Task directions: In the records from the beginning up to and including the line with "Action: [x=842, y=204]", substitute "Clear All" for "Reset All". Reproduce only those lines, leave everything else unchanged, and omit the pictures.

___ Data provided

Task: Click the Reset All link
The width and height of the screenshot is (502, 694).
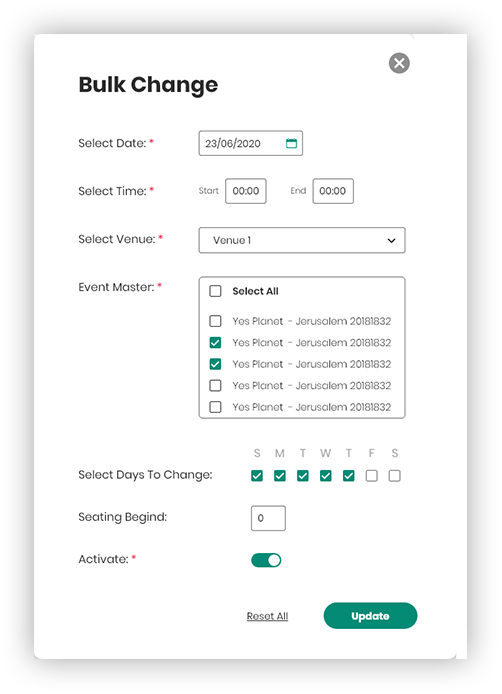Action: (267, 616)
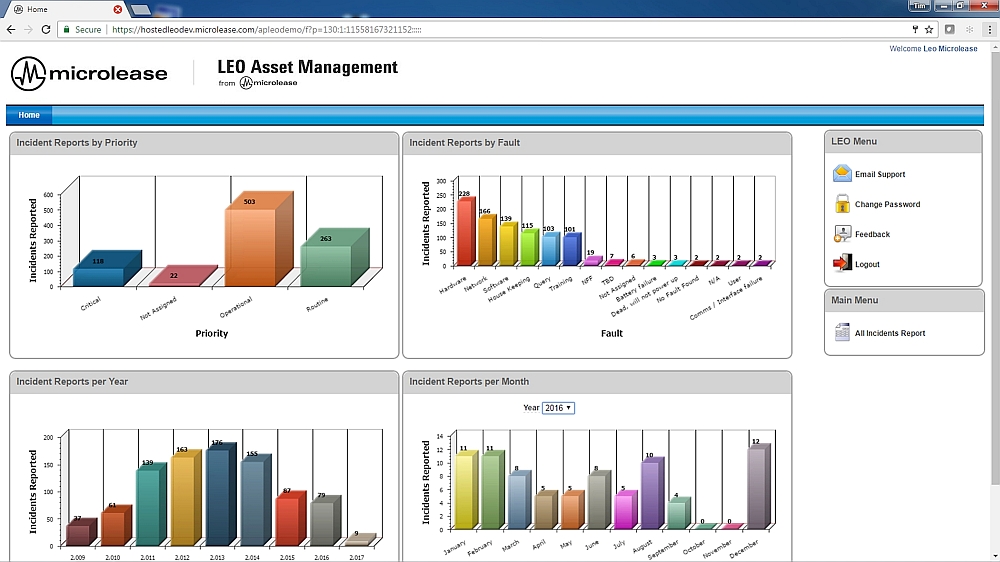This screenshot has width=1000, height=562.
Task: Click the Change Password padlock icon
Action: [x=842, y=204]
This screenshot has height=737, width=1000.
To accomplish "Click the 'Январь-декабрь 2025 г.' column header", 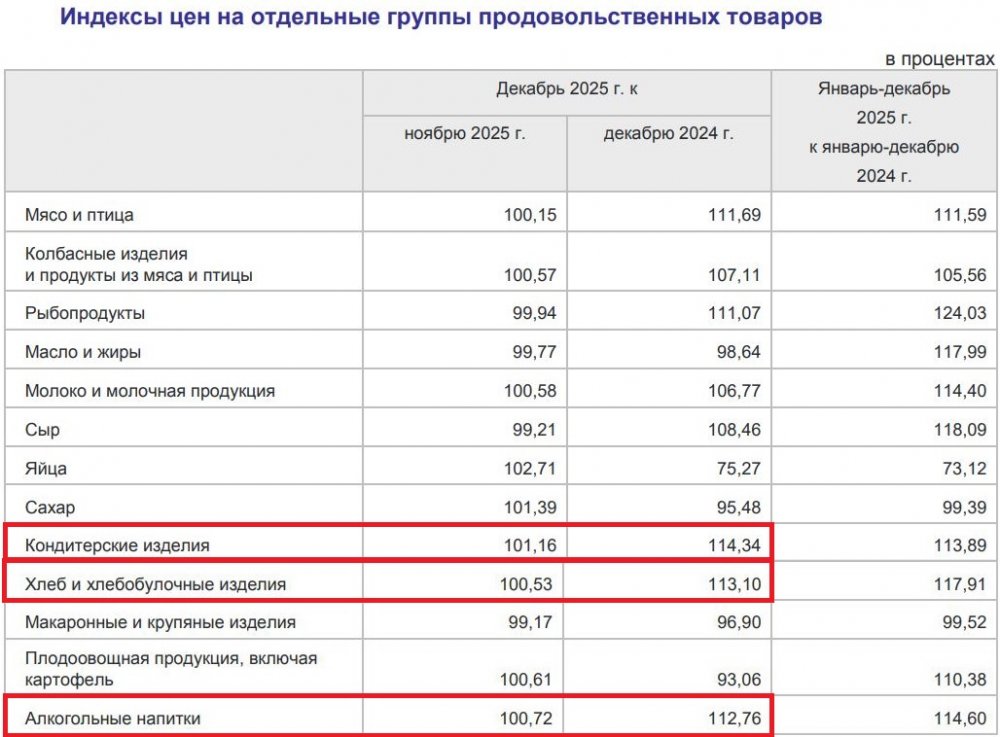I will (x=884, y=132).

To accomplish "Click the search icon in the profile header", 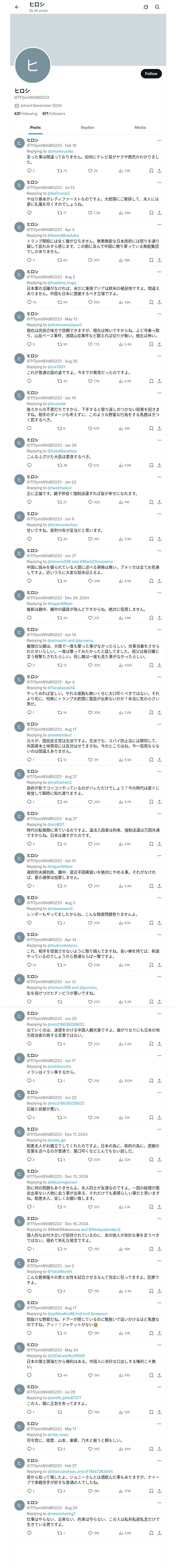I will coord(157,7).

______

Reply:
Task: Click the Clear All link
The width and height of the screenshot is (502, 694).
Action: (267, 616)
This screenshot has width=1000, height=562.
Task: Click the Change Password padlock icon
Action: [x=842, y=204]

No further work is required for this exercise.